(Extract provided):
>>>>>

DS (Yr6) and DD (Yr3) have been attending a small rural primary (mixed year groups) about 4 miles away from the village in which we live. It is rated good (with some outstanding) by OFSTED.

DS is heading off to a grammar school in a nearby town come September. DD will be starting Yr 4, but has a very small year group in her year - only 9 children, 6 boys, 3 girls (including DD). She will be in a mixed Year 4, Year 5 class of about 27 children. Some of the children will be almost 2 years older than her, and many of the girls, in particular, are far more 'worldly' for want of a better word!

DD is quite young for her age and struggles at times both socially and academically. She has experienced some social problems this year (verbal bullying) with the girls in her year group, which also involved some children in the year above. Her current school acted on it very quickly and it was resolved satisfactorily but there is no guarantee that it won't occur again, given the mix of personalities involved.

As a long shot, I approached our local village school to see if there were any places available for September and, to my surprise, have been offered a place. This school is rated OFSTED outstanding, has an excellent academic record (100% rate for Yr SATS) and is always over-subscribed (30 intake each year).

<<<<<

(Short task): According to the post about changing primary schools, how many children are in DD's year group? The material that comes next has no connection to the post about changing primary schools.

(Available data):
>>>>>

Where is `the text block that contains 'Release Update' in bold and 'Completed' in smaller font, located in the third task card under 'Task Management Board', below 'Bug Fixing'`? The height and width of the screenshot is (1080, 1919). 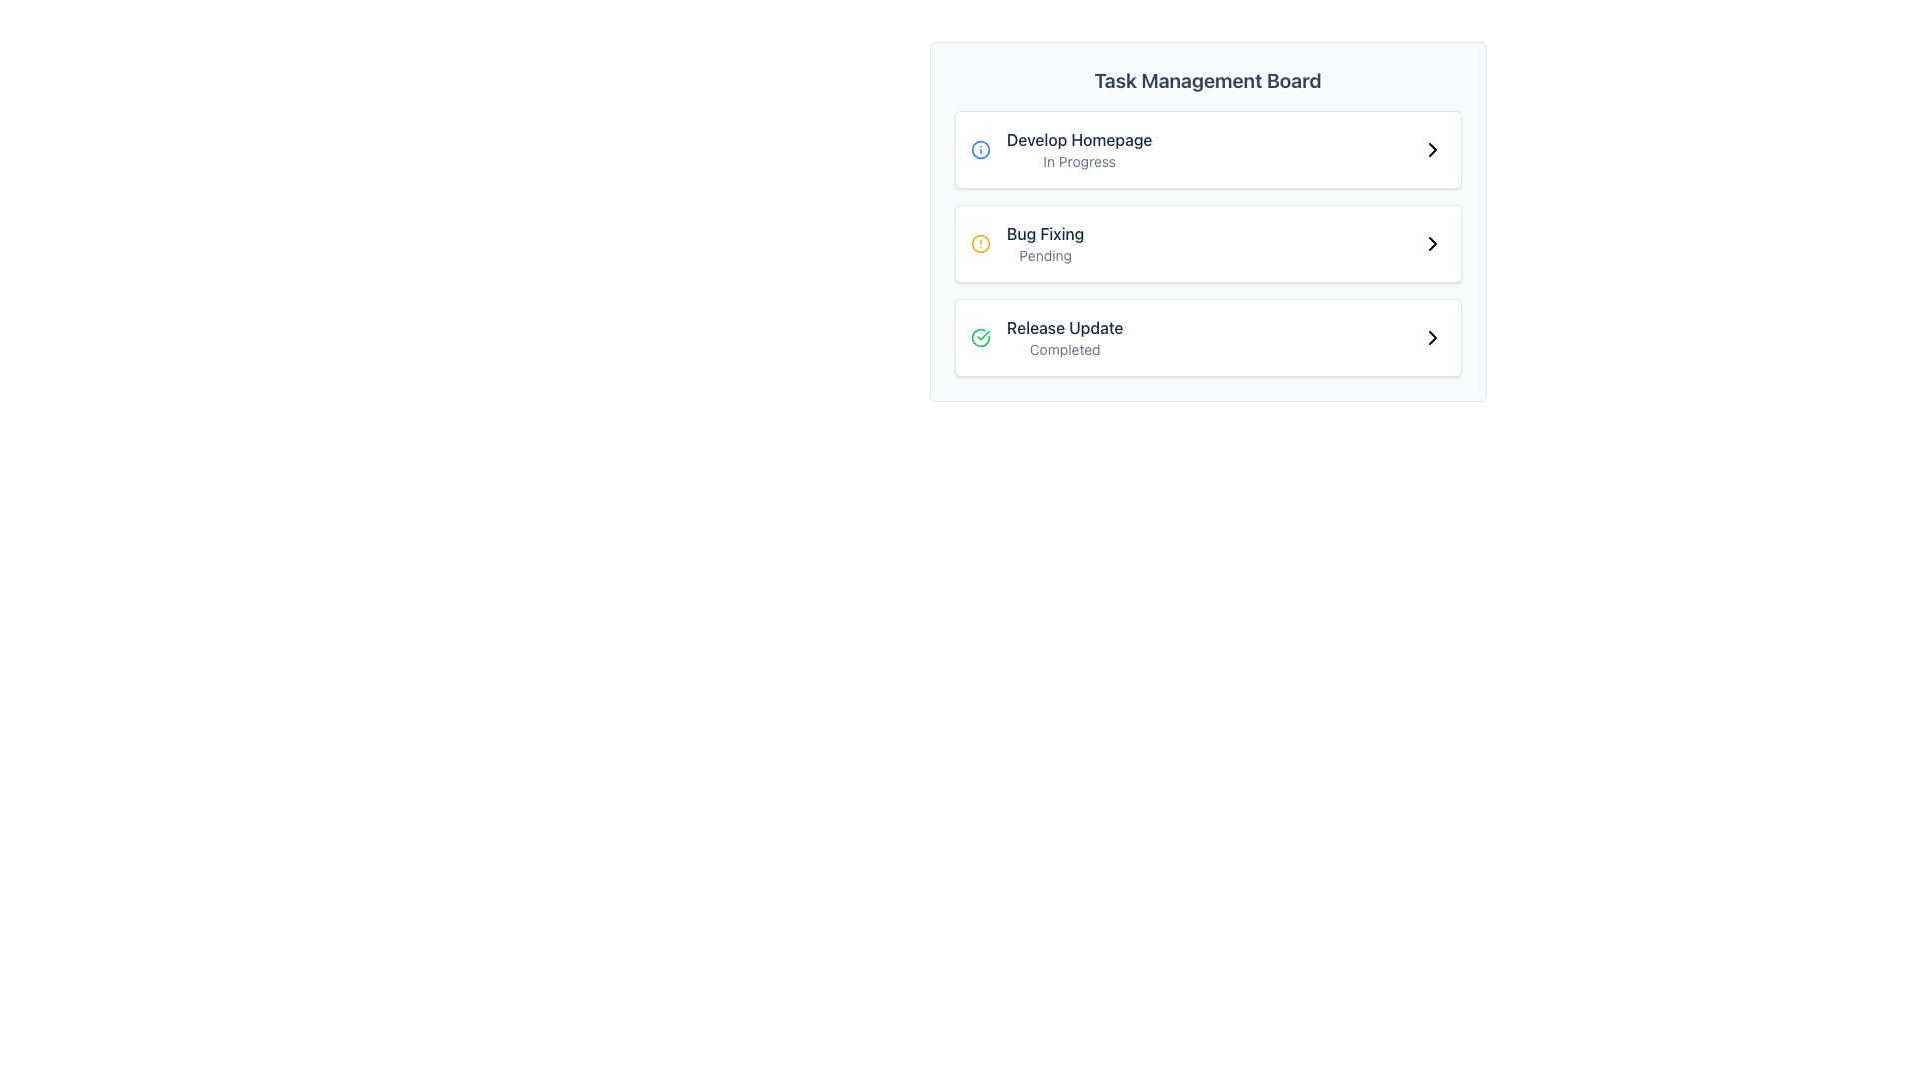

<<<<<

(Complete response): Nine children: six boys and three girls, including DD.